DOKUMENTAUSZUG →
▼
# taz.de -- Pina-Bausch-Ausstellung in Bonn: Verführung und Erniedrigung
       
       > Eine fulminante Schau zeichnet das Werk der Ausnahme-Choreographin Pina
       > Bausch nach. Doch wie lässt sich Tanz ins Museum transportieren?
       
 (IMG) Bild: Pina Bauschs getanzter „Vollmond“ von 2006
       
       „Mich interessiert nicht, wie die Menschen sich bewegen“, hat Pina Bausch
       einmal gesagt, „sondern, was sie bewegt.“ Und nun das: Im Zentrum der
       ersten und allein dadurch schon revolutionären Schau zum Werk der Tänzerin
       in der Bonner Bundeskunsthalle steht die Rekonstruktion ihres Probenraums,
       steht die „Lichtburg“, ein im Stil der 50er Jahre nachgebauter Kinosaal.
       Hier tanzen Laien (unter Anleitung von Tänzern der Wuppertaler Kompanie)
       Frühling, Sommer und Herbst aus dem Stück „Nelken“ nach, um mit letzter
       Konzentration den Winter halt auch noch irgendwie hinzurütteln.
       
       Bis gerade haben die Besucher die akribischen Notizen, Programmhefte und
       Probenpläne studiert, die Polaroids zur Anleitung der Tanztruppe. Jetzt
       umgibt samtiges Grün die „Tänzer“. Hohe Spiegel. Kleiderstangen mit
       Kostümen. Gnädiges Vanille-Licht. Ausdruckstanz mit der Bonner Boheme fühlt
       sich irgendwie nicht sinnlich an.
       
       Und doch. Die Aufgabe, die sich die beiden Kuratoren (der Sohn der Tänzerin
       und Vorsitzende der Pina Bausch Foundation, Salomon Bausch, und die
       Choreografin Miriam Leysner) gestellt haben, ist keine leichte: Kann man
       Tanztheater überhaupt in Fotografien, Installationen, mit Musik von Tom
       Waits, durch Notizen, in der Interaktion und durch einen
       innenarchitektonischen Versuch nacherzählen? Man muss sagen: Die Aufgabe
       wurde auf eine Weise gelöst, wie es besser kaum geht. Etwas neu sehen,
       etwas zum allerersten Mal selbst tun – was könnte Leben und Arbeit von Pina
       Bausch im tiefsten Kern mehr treffen?
▲
SCHRIFTLICHE AUFGABE A → Ordnen Sie den Abschnitt der Datensätze, der mit deren erster Zeile beginnt und mit der Zeile endet, die „click(x=1271, y=409)“ enthält, als Markdown-Tabelle mit den Spalten „Nr“ und „Zeile“ an. Lassen Sie Leerzeilen weg.

VORLIEGENDE DATENSÄTZE →
▼
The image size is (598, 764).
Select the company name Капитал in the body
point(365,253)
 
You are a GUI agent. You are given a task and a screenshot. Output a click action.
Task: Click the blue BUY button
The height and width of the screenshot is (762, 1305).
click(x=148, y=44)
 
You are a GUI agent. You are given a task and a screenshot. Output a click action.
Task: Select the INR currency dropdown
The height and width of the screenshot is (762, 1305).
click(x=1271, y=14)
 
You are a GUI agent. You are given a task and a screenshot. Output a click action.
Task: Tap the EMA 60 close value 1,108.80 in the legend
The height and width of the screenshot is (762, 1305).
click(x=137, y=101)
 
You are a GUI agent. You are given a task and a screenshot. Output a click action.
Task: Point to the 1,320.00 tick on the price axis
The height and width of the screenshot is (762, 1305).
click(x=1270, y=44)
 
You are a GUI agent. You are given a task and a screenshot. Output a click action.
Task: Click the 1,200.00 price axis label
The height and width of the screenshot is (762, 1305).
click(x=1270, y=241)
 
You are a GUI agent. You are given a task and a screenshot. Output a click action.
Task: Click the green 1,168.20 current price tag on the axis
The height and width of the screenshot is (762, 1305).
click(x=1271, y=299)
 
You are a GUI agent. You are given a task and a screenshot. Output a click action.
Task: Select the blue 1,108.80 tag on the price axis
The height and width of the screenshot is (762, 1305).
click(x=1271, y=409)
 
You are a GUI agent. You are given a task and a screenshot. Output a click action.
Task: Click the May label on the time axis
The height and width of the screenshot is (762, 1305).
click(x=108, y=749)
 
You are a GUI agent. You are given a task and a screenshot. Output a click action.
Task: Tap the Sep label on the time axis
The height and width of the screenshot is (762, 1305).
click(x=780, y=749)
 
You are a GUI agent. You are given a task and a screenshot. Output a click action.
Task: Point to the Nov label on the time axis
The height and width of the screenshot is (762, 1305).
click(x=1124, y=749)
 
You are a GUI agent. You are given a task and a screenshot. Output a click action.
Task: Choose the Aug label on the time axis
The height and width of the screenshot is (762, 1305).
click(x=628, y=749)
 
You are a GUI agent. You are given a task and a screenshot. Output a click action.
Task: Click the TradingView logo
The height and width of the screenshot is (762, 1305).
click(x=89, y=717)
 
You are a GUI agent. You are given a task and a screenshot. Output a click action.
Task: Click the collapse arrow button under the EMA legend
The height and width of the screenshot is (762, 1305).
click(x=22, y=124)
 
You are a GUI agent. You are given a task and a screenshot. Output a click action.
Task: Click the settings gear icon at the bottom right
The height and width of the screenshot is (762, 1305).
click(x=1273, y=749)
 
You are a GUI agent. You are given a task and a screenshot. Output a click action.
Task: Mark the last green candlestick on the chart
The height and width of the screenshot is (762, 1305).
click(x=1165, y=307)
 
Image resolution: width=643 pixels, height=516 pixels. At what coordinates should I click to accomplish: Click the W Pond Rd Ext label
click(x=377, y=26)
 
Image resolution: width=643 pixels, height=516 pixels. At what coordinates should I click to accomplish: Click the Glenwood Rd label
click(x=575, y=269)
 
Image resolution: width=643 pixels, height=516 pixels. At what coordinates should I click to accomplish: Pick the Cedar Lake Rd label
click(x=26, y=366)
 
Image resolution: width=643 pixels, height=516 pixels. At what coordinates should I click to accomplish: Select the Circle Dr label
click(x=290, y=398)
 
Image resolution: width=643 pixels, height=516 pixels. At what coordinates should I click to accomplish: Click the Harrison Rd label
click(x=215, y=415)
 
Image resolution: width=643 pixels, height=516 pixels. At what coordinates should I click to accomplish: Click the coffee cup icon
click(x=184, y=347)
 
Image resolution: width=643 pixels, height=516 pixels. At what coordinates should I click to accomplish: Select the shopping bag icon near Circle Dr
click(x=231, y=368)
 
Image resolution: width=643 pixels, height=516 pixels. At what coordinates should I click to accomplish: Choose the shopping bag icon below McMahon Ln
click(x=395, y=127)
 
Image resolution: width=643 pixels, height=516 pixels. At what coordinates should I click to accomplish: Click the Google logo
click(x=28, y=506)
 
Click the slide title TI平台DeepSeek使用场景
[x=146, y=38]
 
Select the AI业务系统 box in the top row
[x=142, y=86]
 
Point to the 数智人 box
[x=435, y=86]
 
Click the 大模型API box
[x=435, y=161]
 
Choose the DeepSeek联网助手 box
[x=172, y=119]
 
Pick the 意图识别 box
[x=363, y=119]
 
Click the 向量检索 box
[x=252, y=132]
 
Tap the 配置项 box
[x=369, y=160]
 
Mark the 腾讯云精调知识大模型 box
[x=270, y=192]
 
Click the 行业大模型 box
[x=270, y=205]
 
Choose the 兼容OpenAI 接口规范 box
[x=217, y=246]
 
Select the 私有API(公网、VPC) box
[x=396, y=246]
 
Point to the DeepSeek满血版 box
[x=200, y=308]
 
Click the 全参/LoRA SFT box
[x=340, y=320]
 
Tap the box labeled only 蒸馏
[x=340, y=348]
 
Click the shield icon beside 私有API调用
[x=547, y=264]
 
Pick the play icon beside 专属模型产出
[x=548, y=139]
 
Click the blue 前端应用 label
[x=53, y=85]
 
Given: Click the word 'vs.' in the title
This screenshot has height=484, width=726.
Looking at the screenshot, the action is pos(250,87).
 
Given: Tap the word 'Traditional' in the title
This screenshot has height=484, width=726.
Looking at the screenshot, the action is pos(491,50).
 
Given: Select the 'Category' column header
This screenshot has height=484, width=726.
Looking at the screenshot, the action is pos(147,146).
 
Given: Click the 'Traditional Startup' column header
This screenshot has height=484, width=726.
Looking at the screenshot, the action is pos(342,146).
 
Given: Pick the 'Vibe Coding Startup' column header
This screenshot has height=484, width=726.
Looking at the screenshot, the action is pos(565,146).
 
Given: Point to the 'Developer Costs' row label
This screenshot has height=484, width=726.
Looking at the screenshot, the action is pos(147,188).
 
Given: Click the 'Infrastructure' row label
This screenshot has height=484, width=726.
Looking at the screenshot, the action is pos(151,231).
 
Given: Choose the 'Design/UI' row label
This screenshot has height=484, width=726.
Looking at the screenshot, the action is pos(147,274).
▲
SCHRIFTLICHE AUFGABE B → Wer hat laut dem Dokumentauszug die Schau in der Bonner Bundeskunsthalle kuratiert?

VOLLSTÄNDIGE ANTWORT A →
| Nr | Zeile |
|---|---|
| 1 | The image size is (598, 764). |
| 2 | Select the company name Капитал in the body |
| 3 | point(365,253) |
| 4 | You are a GUI agent. You are given a task and a screenshot. Output a click action. |
| 5 | Task: Click the blue BUY button |
| 6 | The height and width of the screenshot is (762, 1305). |
| 7 | click(x=148, y=44) |
| 8 | You are a GUI agent. You are given a task and a screenshot. Output a click action. |
| 9 | Task: Select the INR currency dropdown |
| 10 | The height and width of the screenshot is (762, 1305). |
| 11 | click(x=1271, y=14) |
| 12 | You are a GUI agent. You are given a task and a screenshot. Output a click action. |
| 13 | Task: Tap the EMA 60 close value 1,108.80 in the legend |
| 14 | The height and width of the screenshot is (762, 1305). |
| 15 | click(x=137, y=101) |
| 16 | You are a GUI agent. You are given a task and a screenshot. Output a click action. |
| 17 | Task: Point to the 1,320.00 tick on the price axis |
| 18 | The height and width of the screenshot is (762, 1305). |
| 19 | click(x=1270, y=44) |
| 20 | You are a GUI agent. You are given a task and a screenshot. Output a click action. |
| 21 | Task: Click the 1,200.00 price axis label |
| 22 | The height and width of the screenshot is (762, 1305). |
| 23 | click(x=1270, y=241) |
| 24 | You are a GUI agent. You are given a task and a screenshot. Output a click action. |
| 25 | Task: Click the green 1,168.20 current price tag on the axis |
| 26 | The height and width of the screenshot is (762, 1305). |
| 27 | click(x=1271, y=299) |
| 28 | You are a GUI agent. You are given a task and a screenshot. Output a click action. |
| 29 | Task: Select the blue 1,108.80 tag on the price axis |
| 30 | The height and width of the screenshot is (762, 1305). |
| 31 | click(x=1271, y=409) |

VOLLSTÄNDIGE ANTWORT B → Salomon Bausch, der Sohn der Tänzerin und Vorsitzende der Pina Bausch Foundation, und die Choreografin Miriam Leysner.